BLOC DE TEXTE:
● ● ●

LOUIS SCLAVIS – « LES CADENCES DU MONDE »

5 étoiles

Label JMS sortie 27 Mai 2022

Chronique de Martine Omiécinski

Louis SCLAVIS : Clarinettes

Annabelle LUIS : Violoncelle

Bruno DUCRET : Violoncelle

Keyvan CHEMIRANI : Zarb et Daf (Percussions)

Grand clarinettiste et compositeur français « biberonné » à l’explosion créative des arts en général et de la musique en particulier dans les années 70, Louis SCLAVIS s’est forgé un univers bien à lui. Comme il le dit lui-même « le choc (artistique et musical) des années 70 donnait le droit de créer ».

De ses productions au sein du « Workshop de Lyon », collectif musical effervescent, à ce dernier CD « Les cadences du monde », énormément de notes et de rencontres ont forgé l’histoire de ce musicien aussi doué en composition qu’en improvisation.

Dans sa première partie de vie de musicien, citons les collaborations avec Michel PORTAL, Bernard LUBAT, Henri TEXIER, Aldo ROMANO, Chris MAC GREGOR, François RAULIN, Bruno CHEVILLON, Dominique PIFARELY etc..

Outre ses performances personnelles lui ayant valu de nombreux prix (meilleur disque, meilleur musicien) en France et à l’étranger, Louis SCLAVIS nous a habitué à s’imprégner d’ailleurs pour jouer et créer avec des compagnons de route. Je fais référence aux 3 voyages africains réalisés avec ses 2 compères Henri TEXIER et Aldo ROMANO ayant donné 3 magnifiques disques (« Carnets de Route » 1994 – « Suite Africaine » 1999 et « African Flashback » 2005).

● ● ●

CONSIGNE A:
Réponds à ces questions sur la chronique du disque « Les cadences du monde » :
(i) Sur quel label le disque sort-il, et à quelle date ?
(ii) De quel instrument joue Bruno DUCRET ?
(iii) En quelle année est paru le disque « Suite Africaine » ?

● ● ●

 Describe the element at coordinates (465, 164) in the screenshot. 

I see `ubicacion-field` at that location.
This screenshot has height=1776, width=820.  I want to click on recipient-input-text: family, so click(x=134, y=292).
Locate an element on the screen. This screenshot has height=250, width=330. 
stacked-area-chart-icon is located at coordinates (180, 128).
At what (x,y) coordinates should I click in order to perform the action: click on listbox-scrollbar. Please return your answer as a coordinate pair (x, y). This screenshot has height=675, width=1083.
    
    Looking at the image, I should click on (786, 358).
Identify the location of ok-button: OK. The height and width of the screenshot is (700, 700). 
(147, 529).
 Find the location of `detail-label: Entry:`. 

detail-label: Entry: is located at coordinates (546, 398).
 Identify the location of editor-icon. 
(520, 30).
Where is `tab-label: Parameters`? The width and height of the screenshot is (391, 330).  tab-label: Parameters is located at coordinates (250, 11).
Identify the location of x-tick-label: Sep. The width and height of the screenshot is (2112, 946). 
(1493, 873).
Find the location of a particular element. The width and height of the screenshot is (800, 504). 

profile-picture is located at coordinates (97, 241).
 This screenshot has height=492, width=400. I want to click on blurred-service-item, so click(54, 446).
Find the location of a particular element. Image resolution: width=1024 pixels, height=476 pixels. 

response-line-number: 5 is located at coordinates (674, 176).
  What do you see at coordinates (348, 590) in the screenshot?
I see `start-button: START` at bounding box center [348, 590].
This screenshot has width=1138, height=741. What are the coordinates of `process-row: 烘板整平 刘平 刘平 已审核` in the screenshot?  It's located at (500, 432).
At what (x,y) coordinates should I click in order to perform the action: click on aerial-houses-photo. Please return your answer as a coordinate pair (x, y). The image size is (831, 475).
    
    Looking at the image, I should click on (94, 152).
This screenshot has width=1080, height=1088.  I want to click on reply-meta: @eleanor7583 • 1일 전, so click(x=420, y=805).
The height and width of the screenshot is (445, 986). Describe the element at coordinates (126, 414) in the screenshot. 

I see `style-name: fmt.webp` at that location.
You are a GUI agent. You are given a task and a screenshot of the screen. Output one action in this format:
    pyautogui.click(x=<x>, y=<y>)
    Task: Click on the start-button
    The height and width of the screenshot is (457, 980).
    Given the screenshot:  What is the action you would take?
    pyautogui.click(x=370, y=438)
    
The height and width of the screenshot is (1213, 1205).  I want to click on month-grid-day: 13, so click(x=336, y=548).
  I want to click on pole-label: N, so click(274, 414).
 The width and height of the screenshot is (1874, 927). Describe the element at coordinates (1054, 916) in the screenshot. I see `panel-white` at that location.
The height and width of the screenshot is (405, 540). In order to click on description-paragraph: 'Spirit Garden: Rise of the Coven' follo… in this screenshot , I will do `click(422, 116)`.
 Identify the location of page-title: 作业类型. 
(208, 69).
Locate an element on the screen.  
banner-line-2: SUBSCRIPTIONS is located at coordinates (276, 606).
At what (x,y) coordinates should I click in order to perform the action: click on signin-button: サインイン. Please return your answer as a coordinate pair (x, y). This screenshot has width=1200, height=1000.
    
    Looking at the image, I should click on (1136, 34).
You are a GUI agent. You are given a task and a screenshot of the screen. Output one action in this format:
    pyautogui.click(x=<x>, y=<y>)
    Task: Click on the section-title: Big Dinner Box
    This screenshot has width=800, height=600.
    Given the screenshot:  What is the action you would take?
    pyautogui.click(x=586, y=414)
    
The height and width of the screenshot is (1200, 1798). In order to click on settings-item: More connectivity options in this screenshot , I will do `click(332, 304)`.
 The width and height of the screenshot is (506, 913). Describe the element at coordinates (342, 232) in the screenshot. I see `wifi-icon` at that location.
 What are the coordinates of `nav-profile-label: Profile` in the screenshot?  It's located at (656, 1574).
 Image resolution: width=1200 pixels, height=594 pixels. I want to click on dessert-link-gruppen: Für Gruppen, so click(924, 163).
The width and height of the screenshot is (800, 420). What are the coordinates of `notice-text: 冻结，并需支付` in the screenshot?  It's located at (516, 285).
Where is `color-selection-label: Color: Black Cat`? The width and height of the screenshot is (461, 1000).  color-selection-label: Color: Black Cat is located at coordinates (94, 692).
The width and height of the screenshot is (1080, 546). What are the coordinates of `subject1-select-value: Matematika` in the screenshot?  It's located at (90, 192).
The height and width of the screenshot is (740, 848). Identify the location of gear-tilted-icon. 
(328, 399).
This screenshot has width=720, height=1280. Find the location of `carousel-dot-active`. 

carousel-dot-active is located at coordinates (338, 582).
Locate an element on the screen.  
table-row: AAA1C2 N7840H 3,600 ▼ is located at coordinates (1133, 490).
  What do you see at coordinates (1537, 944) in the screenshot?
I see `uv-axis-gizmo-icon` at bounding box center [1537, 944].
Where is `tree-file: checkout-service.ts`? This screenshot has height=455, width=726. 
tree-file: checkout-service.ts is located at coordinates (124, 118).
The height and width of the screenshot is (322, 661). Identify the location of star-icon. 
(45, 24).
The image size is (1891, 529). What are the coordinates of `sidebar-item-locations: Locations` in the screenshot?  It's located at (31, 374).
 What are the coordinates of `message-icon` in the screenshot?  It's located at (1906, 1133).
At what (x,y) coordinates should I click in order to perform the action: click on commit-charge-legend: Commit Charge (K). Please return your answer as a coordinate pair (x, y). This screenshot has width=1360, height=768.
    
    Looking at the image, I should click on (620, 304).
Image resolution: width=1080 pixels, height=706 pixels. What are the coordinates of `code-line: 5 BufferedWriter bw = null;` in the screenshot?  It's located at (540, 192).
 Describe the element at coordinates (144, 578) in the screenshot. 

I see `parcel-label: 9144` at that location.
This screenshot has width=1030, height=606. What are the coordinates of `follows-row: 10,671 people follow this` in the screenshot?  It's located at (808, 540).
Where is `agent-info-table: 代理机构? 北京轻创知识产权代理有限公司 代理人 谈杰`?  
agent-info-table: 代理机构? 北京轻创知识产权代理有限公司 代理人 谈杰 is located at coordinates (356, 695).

● ● ●

CONSIGNE B:
Dans l'extrait de données, transcris en liste JSON de chaînes tout ce qui va de la ligne contenant "The width and height of the screenshot is (1080, 546)." jusqu'à celle contenant "(328, 399).", à raison d'une chaîne par ligne, sans les lignes vides.

RÉPONSE A:
(i) Sur le label JMS, le 27 mai 2022.
(ii) Du violoncelle.
(iii) En 1999.

RÉPONSE B:
[
  "The width and height of the screenshot is (1080, 546). What are the coordinates of `subject1-select-value: Matematika` in the screenshot?  It's located at (90, 192).",
  "The height and width of the screenshot is (740, 848). Identify the location of gear-tilted-icon. ",
  "(328, 399)."
]